Selection »
Multilinguals: Your Personality Changes When you Change Language

Declan Mulkeen

9 Nov 2016

We have all met multilinguals and marvel at their ability to change from one language to the another seamlessly. While you may be envious of their ability to speak more than one language are you aware that they may behave differently depending on which language they are speaking?

Discover the latest thinking on multilinguals and how their personality may well change depending on which language they are speaking.

Multilinguals: Mounting Research Points to Change of Personality

An interesting concept has been explored about multilingualism and personality in an article published in The Economist. It questions whether a speaker’s personality can change when their spoken language changes.

Being able to speak another language is generally linked to a more flexible brain

Many issues are considered. For example, being able to speak another language is linked to a more flexible brain. This, coupled with cultural influences amongst languages, may have an impact.

For example, some multinguals reported a difference in speaking style. These differences ranged from the level of perceived rudeness to frequency of interrupting another speaker.

Reasons cited for these characteristics included cultural differences in the acceptance of more rude language to the structural differences between the languages spoken.

Word order may have an impact. If the meaning of the sentence is revealed earlier in one language, interrupting in that language may reduce the risk of misunderstanding the speaker if the significant word or words have already been uttered.

If the meaning of the sentence is revealed earlier in one language, interrupting in that language may reduce the risk of misunderstanding

Lack of Subtlety and Nuances When Learning a New Language

Different speaking styles may exist with little choice, especially as they are being learnt.

Source excerpt »

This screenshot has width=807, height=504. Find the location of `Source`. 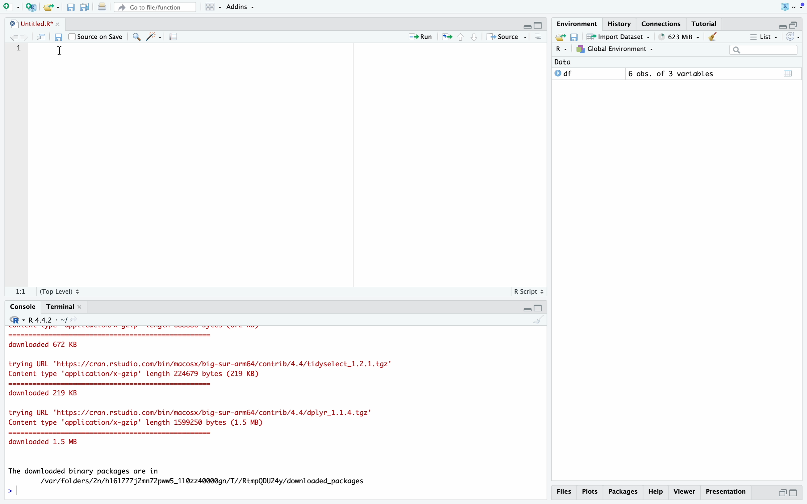

Source is located at coordinates (507, 37).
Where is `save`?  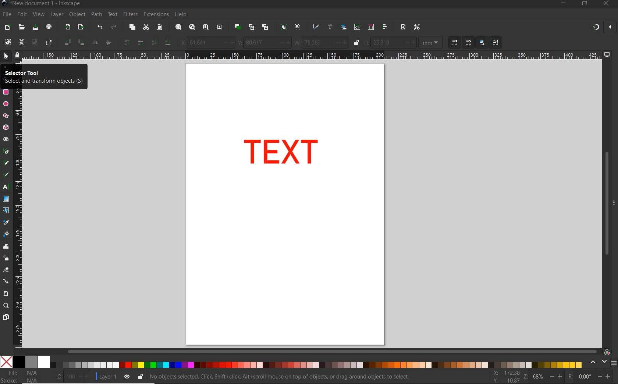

Goal of the exercise » In the article on multilinguals and personality, which publication ran the piece that asked whether a speaker's personality can change with their language?

The result » The Economist